> _QUESTIONS_:
a) According to the text on the Crisis to Care listening sessions below, how many community members took part?
b) Please go on with the text on the Crisis to Care listening sessions from where it stops.

> _SUPPLIED TEXT_:

Crisis to Care Collaborative Hosts Community Listening Sessions
The Crisis to Care Collaborative hosted community listening sessions on August 13 and October 22, to hear directly from Erie County residents about what they want from a behavioral-health crisis response system. Nearly 100 community members participated, including individuals with lived experience and their families, service providers, and first responders.
At each session, attendees were divided into small groups and asked a series of questions that focused on three key components of a behavioral health crisis response system – Someone to Call, Someone to Respond, and Somewhere to Go.
Below are the core themes that emerged from the small group discussions. These insights will continue to guide the Crisis to Care Collaborative and its partners as we work to strengthen crisis response across Western New York.
Someone to Call: What the community needs when they reach out (911/988)
- Compassionate, calm communication from the first interaction; no transfers, long holds, or confusion.
- Mental-health–trained call takers able to triage effectively and route callers to the right resource (clinicians, peers, mobile teams).

> _EXTRACTED MATERIAL_:
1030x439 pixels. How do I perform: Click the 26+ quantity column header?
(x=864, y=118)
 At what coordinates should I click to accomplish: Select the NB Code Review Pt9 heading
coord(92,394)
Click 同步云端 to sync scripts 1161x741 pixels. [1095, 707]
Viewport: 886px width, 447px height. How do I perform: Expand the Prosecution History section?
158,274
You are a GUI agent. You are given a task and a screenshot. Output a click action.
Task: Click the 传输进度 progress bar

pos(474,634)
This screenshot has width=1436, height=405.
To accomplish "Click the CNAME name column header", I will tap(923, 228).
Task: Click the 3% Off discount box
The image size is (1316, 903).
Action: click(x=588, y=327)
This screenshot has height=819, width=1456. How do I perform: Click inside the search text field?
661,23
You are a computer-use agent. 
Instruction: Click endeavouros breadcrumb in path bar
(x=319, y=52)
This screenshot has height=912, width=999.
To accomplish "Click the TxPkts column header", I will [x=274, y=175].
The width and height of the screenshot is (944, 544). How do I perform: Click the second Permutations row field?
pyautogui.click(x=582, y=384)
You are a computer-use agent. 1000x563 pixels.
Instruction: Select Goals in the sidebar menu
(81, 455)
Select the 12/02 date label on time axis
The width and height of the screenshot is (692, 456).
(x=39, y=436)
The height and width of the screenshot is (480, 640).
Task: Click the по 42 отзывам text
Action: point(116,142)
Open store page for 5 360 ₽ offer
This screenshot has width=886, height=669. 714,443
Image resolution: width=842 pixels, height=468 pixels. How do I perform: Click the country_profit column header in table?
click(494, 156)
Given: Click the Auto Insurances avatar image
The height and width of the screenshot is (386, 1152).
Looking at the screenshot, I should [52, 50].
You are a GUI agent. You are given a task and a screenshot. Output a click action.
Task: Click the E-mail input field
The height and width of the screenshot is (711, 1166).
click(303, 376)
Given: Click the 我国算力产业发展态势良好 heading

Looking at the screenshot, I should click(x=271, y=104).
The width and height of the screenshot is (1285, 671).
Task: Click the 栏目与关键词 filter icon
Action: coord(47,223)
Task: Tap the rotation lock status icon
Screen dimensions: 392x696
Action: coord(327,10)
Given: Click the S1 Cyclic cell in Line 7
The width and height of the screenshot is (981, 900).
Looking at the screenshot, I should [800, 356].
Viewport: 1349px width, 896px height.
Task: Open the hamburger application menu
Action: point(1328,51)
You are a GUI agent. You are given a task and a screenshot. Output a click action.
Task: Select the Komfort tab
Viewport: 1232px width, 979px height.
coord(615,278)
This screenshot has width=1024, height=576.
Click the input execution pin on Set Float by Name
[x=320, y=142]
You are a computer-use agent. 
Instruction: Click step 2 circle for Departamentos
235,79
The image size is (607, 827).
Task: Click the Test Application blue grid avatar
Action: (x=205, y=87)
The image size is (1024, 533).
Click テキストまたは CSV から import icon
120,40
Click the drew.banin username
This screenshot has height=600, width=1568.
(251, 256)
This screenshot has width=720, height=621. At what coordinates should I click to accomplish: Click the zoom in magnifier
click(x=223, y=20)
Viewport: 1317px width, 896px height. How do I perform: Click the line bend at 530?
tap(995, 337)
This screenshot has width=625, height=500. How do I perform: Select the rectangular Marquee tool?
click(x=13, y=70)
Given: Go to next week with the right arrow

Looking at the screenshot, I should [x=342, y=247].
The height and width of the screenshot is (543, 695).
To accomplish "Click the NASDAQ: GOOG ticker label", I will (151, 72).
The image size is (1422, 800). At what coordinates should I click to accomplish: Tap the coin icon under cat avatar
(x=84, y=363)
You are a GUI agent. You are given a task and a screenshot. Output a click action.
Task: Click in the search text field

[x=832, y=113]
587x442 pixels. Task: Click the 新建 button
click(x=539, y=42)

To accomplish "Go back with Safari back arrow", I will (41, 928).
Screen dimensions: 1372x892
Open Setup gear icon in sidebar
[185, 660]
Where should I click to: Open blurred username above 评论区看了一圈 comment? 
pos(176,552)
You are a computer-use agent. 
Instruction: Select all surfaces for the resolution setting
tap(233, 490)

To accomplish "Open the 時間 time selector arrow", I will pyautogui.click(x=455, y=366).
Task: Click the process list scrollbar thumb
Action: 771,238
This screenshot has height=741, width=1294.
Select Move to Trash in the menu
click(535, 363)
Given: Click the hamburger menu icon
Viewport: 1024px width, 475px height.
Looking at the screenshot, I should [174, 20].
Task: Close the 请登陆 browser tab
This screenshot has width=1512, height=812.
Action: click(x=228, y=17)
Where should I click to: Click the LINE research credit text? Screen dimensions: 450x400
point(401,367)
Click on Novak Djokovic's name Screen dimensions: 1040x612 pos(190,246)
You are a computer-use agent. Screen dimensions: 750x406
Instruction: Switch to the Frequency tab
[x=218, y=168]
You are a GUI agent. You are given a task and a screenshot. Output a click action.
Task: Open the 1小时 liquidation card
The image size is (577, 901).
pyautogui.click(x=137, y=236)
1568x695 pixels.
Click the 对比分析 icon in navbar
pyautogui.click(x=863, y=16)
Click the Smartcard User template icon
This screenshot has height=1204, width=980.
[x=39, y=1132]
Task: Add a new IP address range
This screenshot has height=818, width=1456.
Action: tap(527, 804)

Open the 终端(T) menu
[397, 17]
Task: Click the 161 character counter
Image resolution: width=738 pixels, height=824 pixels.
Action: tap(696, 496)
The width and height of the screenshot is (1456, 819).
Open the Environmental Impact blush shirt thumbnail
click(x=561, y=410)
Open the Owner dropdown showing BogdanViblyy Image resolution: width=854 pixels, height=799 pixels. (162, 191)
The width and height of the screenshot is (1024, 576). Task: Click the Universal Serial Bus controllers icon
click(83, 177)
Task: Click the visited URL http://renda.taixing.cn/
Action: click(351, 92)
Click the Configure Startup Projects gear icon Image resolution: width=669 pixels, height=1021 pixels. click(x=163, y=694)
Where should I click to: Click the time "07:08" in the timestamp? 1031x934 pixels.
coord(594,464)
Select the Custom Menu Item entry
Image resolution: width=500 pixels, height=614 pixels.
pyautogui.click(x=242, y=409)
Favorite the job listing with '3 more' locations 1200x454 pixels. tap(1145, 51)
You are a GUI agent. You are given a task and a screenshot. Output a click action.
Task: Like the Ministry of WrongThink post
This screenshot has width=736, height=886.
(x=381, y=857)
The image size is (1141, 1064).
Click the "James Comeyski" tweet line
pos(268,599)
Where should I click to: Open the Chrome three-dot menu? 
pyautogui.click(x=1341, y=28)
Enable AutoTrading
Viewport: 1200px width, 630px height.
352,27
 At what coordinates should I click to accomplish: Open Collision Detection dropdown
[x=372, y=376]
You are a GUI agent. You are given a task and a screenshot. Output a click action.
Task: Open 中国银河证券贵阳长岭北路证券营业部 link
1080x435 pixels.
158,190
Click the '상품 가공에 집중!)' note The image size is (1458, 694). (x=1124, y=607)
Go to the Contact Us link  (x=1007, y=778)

> _ANSWERS PER TASK_:
a) Nearly 100 community members took part.

b)
- Clear next steps and someone who stays with the caller until support arrives.
- Equity and trust prioritized, with callers—wanting culturally responsive, trauma-informed engagement.
- Navigation support starting at the call, with a desire for a simpler, more unified entry point into services.
Someone to Respond: Who arrives to provide assistance
- Strong preference for mental-health professionals (clinicians, peers, social workers, co-responders) over police as primary responders.
- Police involvement only when necessary for immediate safety concerns.
- Respectful, trauma-informed, culturally aware response that feels non-threatening and relationship-building.
- Workforce shortages limit response times and quality; community stresses the need for better staffing, training, and retention to stabilize services
Somewhere to Go: Where people are taken for help
- Clear need for more crisis stabilization options beyond CPEP, which many describe as traumatic, overcrowded, and not appropriate for all needs.
- Strong support for crisis centers, respite models, and spaces that are calm, comfortable, and allow family involvement.
- Age-appropriate care, especially for youth and older adults, with expanded inpatient and stabilization capacity.
- Better coordination and warm handoffs so individuals aren’t left navigating complex systems alone after crisis episodes.
- Recognition that upstream supports (housing, benefits, school-based support, early intervention) reduce the likelihood and severity of crises.